- English: Bless, Father, these gifts
- Occasion: Grace
- Written: 20th century
- Language: German
- Published: 2001

= Segne, Vater, diese Gaben =

Christian hymn

"Segne, Vater, diese Gaben" (Bless, Father, these gifts) is a Christian hymn. The authors of text and melody are unknown. It is meant to be sung as a round. The song, which is often used for a prayer before a meal, has appeared in German hymnals and songbooks. It is regarded as a song of the genre Neues Geistliches Lied (NGL), and has been used in schools and events for young people.

== History ==
It is unknown who created the text, of one line followed by a twofold Amen, and the melody of "Segne, Vater, diese Gaben". The song is a prayer to bless gifts in general, but is mostly used as a prayer before a meal, saying grace. It is a round for two voices. The song was included in the 2013 German Catholic hymnal Gotteslob as GL 88, in the section Tischgebete (Grace), also with an alternate text: "Dank dir, Vater, für die Gaben" (Thank you, Father, for the gifts). It is regarded as a song of the genre Neues Geistliches Lied (NGL), from the 20th century. The song was also printed in other songbooks, including the popular Die Mundorgel, a collection of Fahrtenlieder (2001).
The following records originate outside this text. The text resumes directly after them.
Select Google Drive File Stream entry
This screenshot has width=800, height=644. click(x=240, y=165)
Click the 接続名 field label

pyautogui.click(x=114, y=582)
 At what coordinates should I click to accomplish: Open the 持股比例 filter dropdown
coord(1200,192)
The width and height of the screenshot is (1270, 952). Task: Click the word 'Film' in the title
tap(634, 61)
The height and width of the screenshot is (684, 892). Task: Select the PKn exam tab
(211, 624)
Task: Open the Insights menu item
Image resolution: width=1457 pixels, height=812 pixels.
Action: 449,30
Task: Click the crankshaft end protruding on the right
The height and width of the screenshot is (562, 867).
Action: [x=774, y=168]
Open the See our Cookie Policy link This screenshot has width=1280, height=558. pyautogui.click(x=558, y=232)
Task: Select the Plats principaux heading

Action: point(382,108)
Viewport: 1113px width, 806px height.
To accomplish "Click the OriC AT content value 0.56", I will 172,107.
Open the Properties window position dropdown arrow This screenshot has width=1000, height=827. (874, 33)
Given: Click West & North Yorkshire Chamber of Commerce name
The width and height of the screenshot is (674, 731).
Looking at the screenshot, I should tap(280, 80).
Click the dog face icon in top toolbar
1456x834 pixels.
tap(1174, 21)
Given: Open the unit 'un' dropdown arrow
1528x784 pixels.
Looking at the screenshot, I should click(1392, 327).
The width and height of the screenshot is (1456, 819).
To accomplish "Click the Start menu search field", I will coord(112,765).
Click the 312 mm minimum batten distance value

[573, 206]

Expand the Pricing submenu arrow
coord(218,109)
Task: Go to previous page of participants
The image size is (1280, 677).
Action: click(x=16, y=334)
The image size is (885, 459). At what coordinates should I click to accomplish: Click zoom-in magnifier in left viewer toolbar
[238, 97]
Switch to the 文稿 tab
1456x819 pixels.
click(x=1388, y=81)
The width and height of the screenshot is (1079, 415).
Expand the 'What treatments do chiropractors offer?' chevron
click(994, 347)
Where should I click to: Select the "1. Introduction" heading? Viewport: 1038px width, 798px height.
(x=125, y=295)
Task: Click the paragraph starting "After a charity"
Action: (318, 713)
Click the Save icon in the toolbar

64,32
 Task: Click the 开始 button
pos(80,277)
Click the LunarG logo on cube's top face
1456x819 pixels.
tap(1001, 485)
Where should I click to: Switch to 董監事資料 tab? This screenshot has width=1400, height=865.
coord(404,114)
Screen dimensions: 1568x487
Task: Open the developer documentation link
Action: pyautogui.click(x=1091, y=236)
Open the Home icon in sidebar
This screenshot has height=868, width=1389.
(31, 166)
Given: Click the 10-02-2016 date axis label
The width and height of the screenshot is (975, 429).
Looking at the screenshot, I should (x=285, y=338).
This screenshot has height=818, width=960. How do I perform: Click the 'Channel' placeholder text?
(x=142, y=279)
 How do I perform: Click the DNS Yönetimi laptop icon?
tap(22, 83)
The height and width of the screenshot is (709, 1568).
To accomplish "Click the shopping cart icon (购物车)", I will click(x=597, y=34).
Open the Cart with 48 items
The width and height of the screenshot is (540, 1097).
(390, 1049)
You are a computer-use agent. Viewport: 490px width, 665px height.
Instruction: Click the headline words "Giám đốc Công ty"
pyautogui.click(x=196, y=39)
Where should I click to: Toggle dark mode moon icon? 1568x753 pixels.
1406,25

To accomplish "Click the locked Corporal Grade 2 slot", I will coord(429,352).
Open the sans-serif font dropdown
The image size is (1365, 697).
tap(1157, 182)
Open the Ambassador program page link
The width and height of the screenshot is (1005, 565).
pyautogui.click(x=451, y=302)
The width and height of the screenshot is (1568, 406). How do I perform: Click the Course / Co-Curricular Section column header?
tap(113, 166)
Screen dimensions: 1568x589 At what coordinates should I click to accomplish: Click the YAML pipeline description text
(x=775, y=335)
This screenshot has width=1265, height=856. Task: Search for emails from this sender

It has been recommended for use in elementary schools, and is listed among successful in youth services. The song is part of the collection Kinder-Kirchen-Hits (Children's Church Hits), a songbook aimed at children in kindergarten, elementary schools, and for services for children and young people.

The first line is the title of a collection of prayers around a meal edited by Stephan Schaefer, and published by Verlag Neue Stadt in 2012. The same publishing house added a selection of graces in pocket format by Gabriele Hartl, titled Segne, Vater, diese Gaben. Tischgebete, in 2021.